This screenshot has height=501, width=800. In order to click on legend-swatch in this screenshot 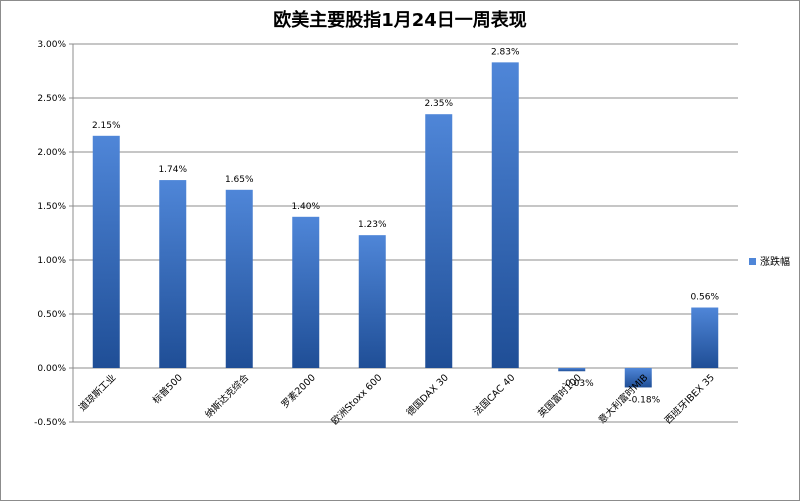, I will do `click(752, 262)`.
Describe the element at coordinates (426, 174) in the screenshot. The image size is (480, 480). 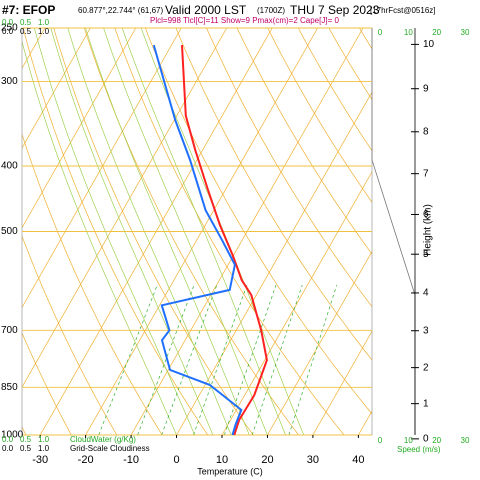
I see `height-tick-label: 7` at that location.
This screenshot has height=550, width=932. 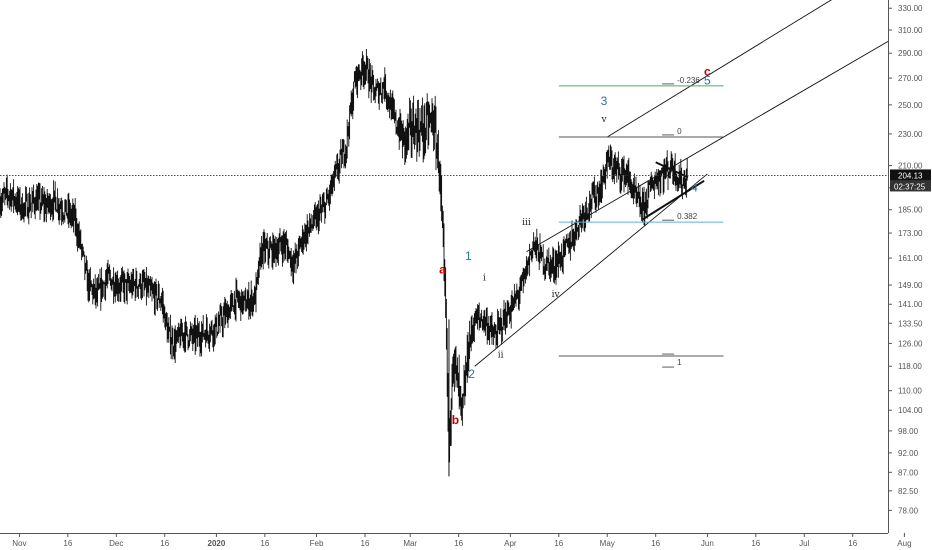 What do you see at coordinates (608, 544) in the screenshot?
I see `x-tick-label: May` at bounding box center [608, 544].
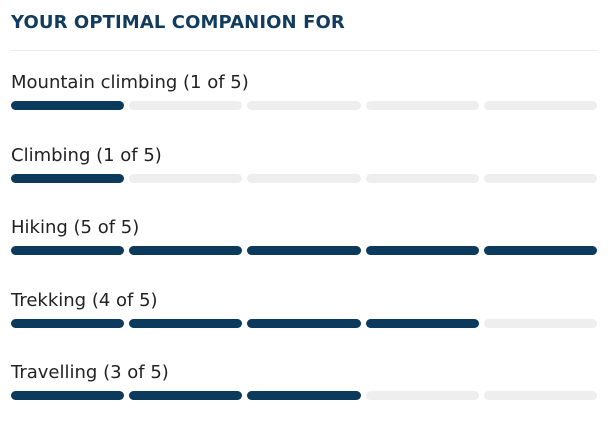 This screenshot has height=422, width=615. What do you see at coordinates (304, 310) in the screenshot?
I see `rating-item: Trekking (4 of 5)` at bounding box center [304, 310].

+ + + + + + +

Please duplicate everything in the listing from the line containing "Describe the element" down to the line containing "at that location.", leaving out the pictures.

Describe the element at coordinates (426, 174) in the screenshot. The image size is (480, 480). 
I see `height-tick-label: 7` at that location.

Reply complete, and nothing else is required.